I propose a simple test. If someone advocates Christian values and regularly goes to church, then they have a legitimate voice. 

‘Thick’ religion, however, is different. It is not just a badge of identity, but entails a set of distinct beliefs and practises. It means submitting yourself to the disciplines of the faith. In the Christian context, it a belief in God as Father, Son and Holy Spirit, that Jesus is the Son of God, that he died for the sins of the world, rose again on the third day and will return one day to judge the living and the dead. It involves a serious attempt to live the Christian life, to love your neighbour, and even your enemy, helping the poor and vulnerable, praying regularly, being consistently present at church worship and so on.  

Christian hymns have always had a fair amount of militant imagery, from ‘Onward Christian Soldiers’ to ‘Fight the Good Fight’, and more contemporary ones about God ‘fighting our battles’. Yet this has always meant a serious fight against enemies within – pride, greed, anger and spiritual lethargy. When it became focussed on human enemies, as it did in the Crusades, a line was crossed from ‘thick’ into ‘thin’ religion. 

It's not always easy to tell the difference between those who adopt thick and thin Christianity. I propose a simple test. If someone advocates Christian values and regularly turns up at church, then they have a legitimate voice, and are worth a hearing. If they turn up weekly to hear the Bible being read, to take part in Holy Communion alongside other people, regardless of their ethnicity, wealth or background, pray regularly, then, we can assume, they are serious about it. They are submitting themselves to the discipline of learning Christian faith, seeking to love their neighbour and trying as hard as they can to love their enemies. They may fail from time to time but these are the signs of someone who has grasped the grace of God which is the heart of Christian faith. Danny Kruger passes that test. Tommy Robinson and Nigel Farage, as far as I know, don’t.  

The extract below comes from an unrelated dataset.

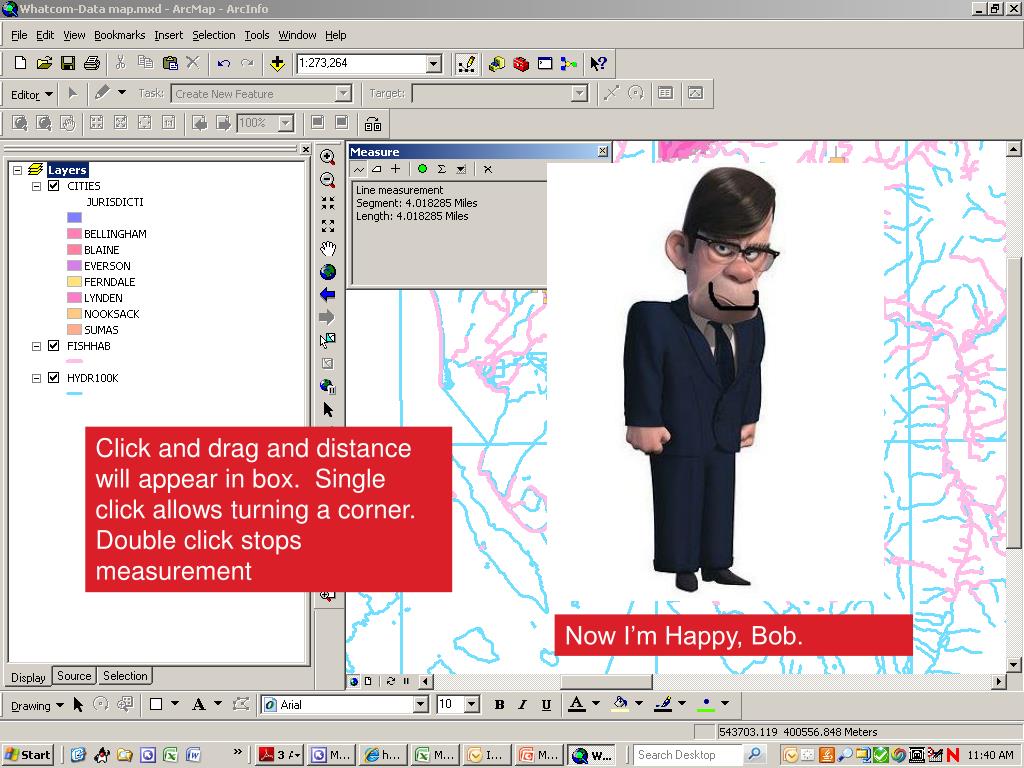Click the Save disk icon

[x=68, y=64]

If some shout loudly about Christian values, about the danger of losing the heritage of our civilization and yet show no interest in going to church, living the Christian life, praying or even trying to love their enemies, then we should take what they say with a large pinch of salt. They have no skin in the game. 

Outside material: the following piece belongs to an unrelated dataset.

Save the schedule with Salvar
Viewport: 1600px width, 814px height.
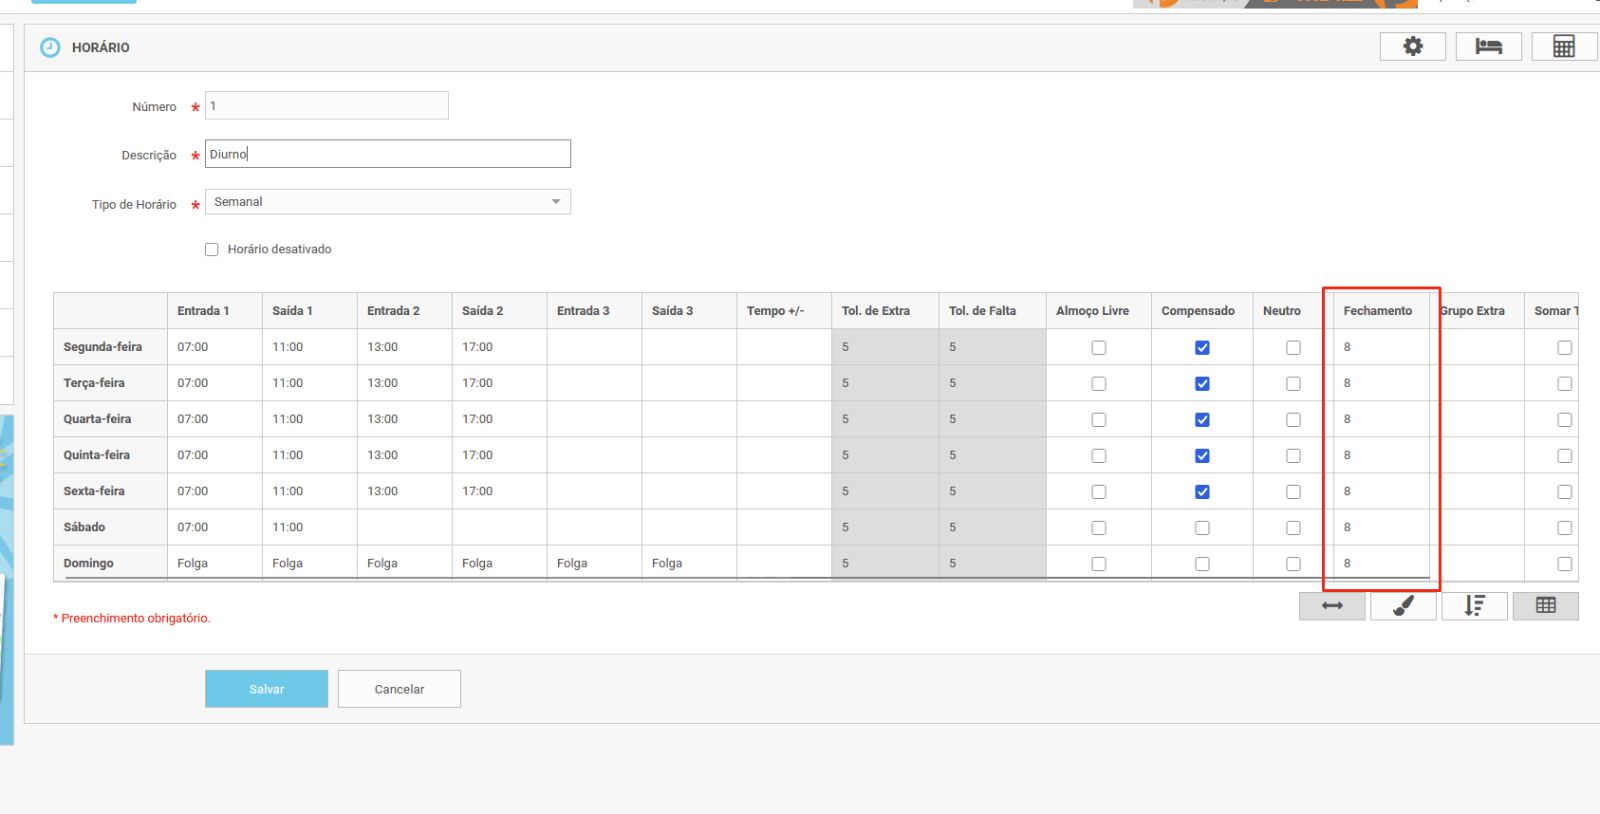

When the heart of Christianity is hollowed out, it becomes moralism. It becomes the law not the gospel, as Martin Luther would say. The cross literally becomes a stick to beat others with. Paradoxically, it is only ‘thick’ religion that ends up founding and changing cultures. Early Christianity, the kind that converted the western world, was definitely ‘thick’ religion. It was not just a badge of identity. It had a whole set of distinct beliefs and practices that marked Christians off from the pagan world around them. It did not set out to advocate for political causes in the power corridors of Rome, build a Christian civilisation, lobby Caesar for ‘Christian laws’. It set out to produce people with ‘a sincere and pure devotion to Christ’ as St Paul put it, loving God, neighbour and enemy. And they changed the world by accident.  

Thin religion is a dangerous thing. It uses religion as a tool for dominance and conflict. It makes sceptics think we need less religion in public life. Thick religion is good religion. It forms good people. It builds healthy societies. It’s the kind we need more of, not less.